Innovative firms, like the design thinking company IDEO, embrace such tensions. They believe that tensions harness the energy needed to generate creative solutions. These companies view the two conflicting sides as opposite points of a continuum. And the ingenious answer lies in the common ground found between these two sides. Dweck’s book, Mindset the New Psychology of Success, proposes that having a fixed mindset is seeing things static without a possibility to change. When we begin to see things as a continuum, we adopt more flexible to our perspective, or growth mindset. And having a growth mindset will help us productively tackle our tensions, thereby relieving our anxieties to a challenge.
So how do we go about addressing our tensions? An IDEO-led course to foster a collaborative work culture recommends that first, we should name our tensions. By labeling the opposite points, we separate our emotions and feelings, which allows us to think analytically and objectively. Let me give you two examples of tensions that many teachers face today. It might be useful to ask ourselves, does my situation fit within any of these continuums, where do my beliefs and values match, and how might I stand in the middle of these tensions?
Efficiency <–> Innovative
Many experienced and novice teachers have already built a repertoire of strategies, tools, and resources to teach their students. Logically, drawing from these resources would help the workflow of a busy teacher. Having such materials reduces preparation time and make the teaching process more efficient.
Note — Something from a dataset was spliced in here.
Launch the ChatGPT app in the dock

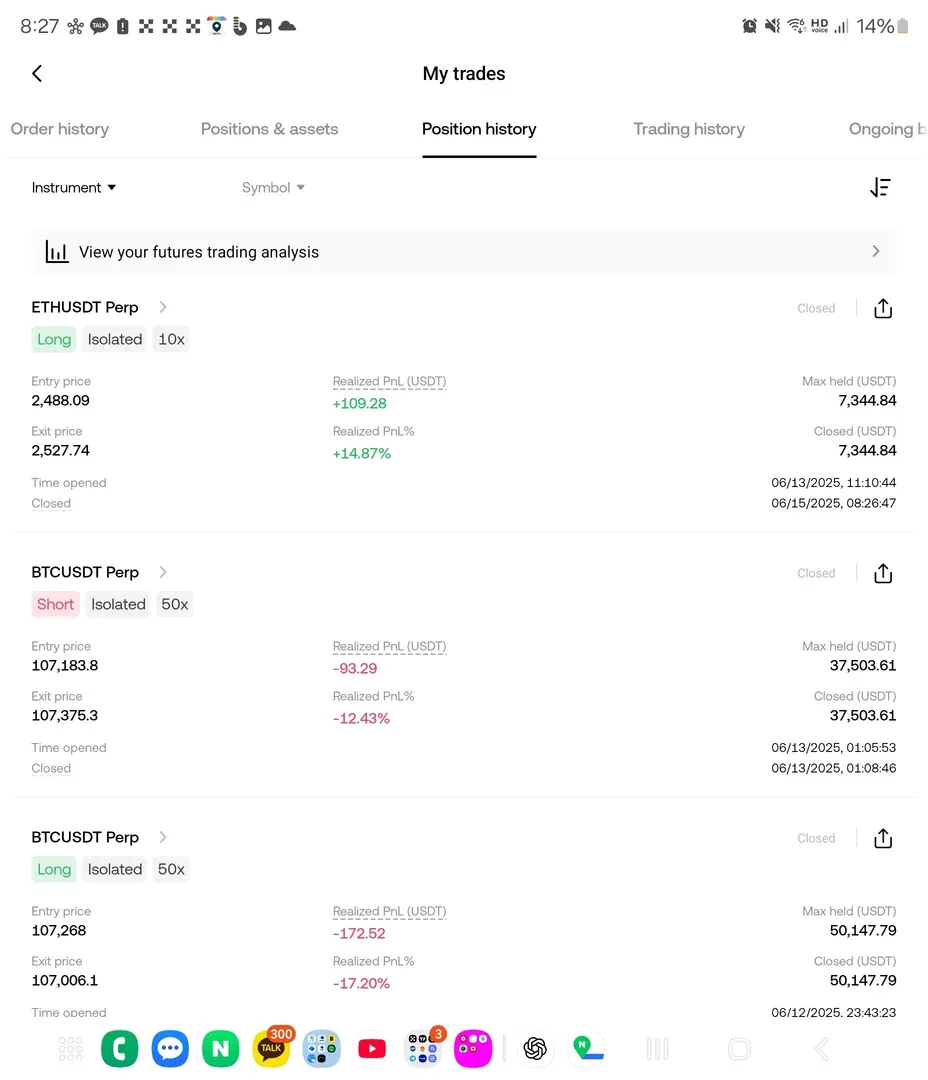(535, 1048)
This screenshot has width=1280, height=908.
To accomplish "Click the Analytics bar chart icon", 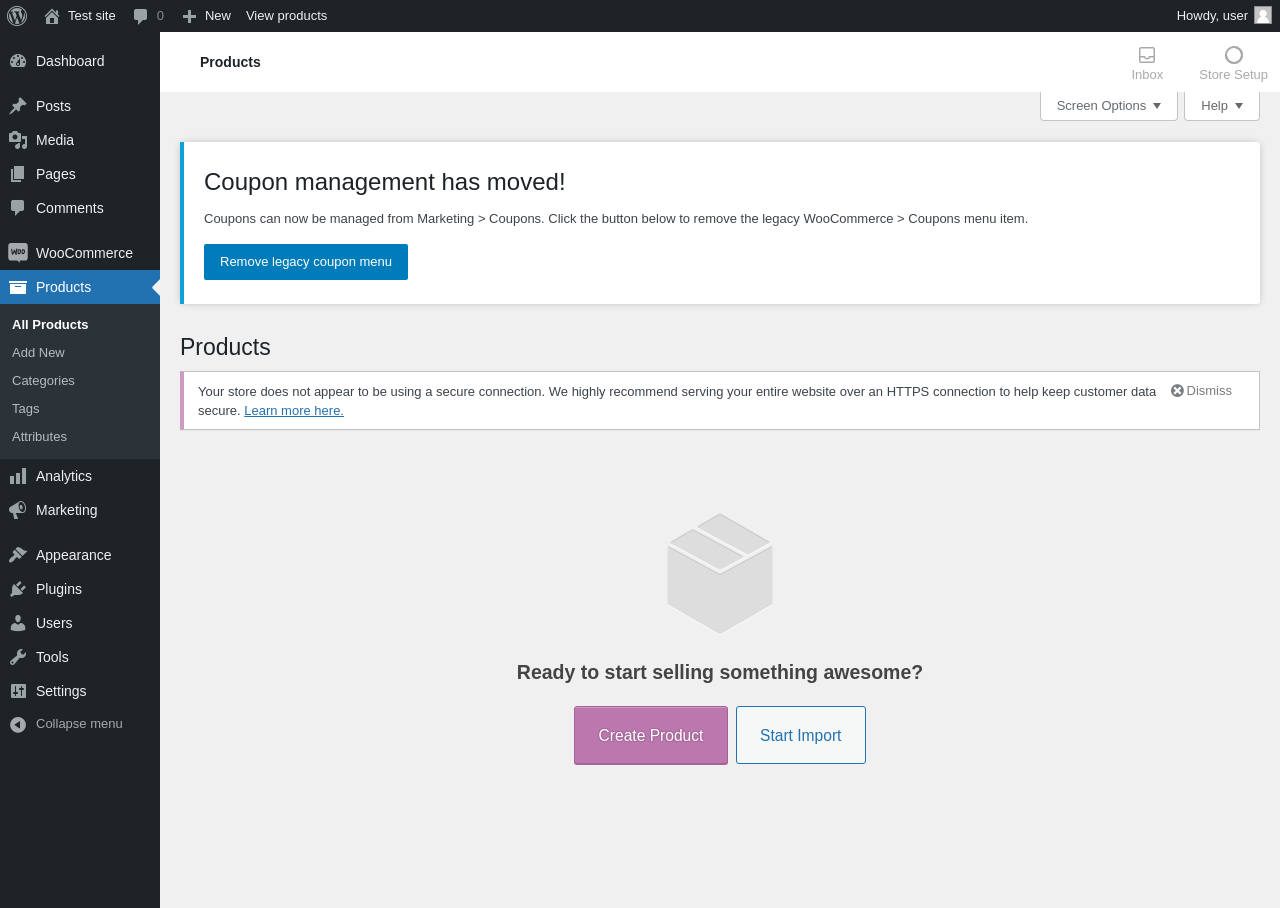I will (x=18, y=476).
However, for many teachers, their repertoire of knowledge might not be as reliable as in the past. That is because they did not produce or develop their skillset under the current COVID conditions. Print resources may not transfer quickly to digital. Some classroom management strategies don’t translate to virtual. As well, daily face to face lessons doesn’t work if schools had to suddenly close for an unpredictable period. Therefore, teachers need to be innovative, whether it is training in new technology skills or rethinking how we design our student work.
How might I remain efficient using my resources and still see opportunities to innovate?
School Policies and Requirements <–> Students’ Needs
Even before the pandemic, what the school requires teachers to do does not always match what a student needs. However, with COVID-19, schools have developed many new policies to address the changes in how we operate schools. For example, health and safety, Internet usage, curriculum, and assessment are just a few areas impacted by remote learning or intermittent face to face teaching.
Such tensions come from a conflict in perspectives. School policies reflect the macro-level school governance. Having served in school accreditation visits, I appreciate such policies in providing the entire school or the district with standard procedures or code of conduct. On the other hand, individuals are multifaceted, and no single system could satisfy everyone’s wants. Nevertheless, teachers cannot only serve one set of stakeholders and not the other. Hence, a teacher must continuously balance seeing the big picture with their students’ needs. Suffice to say, it is not about looking for loop-holes in the school system but common ground to start.
How might I see another perspective that honors my students’ needs within my school system’s boundaries?
During these unpredictable times, it might not be easy to remain optimistic. When there are multiple stakeholders, we may feel pulled from both sides. Nonetheless, be mindful that we can choose to stand somewhere in the middle to ease our pressure. Let’s learn to position ourselves between tensions.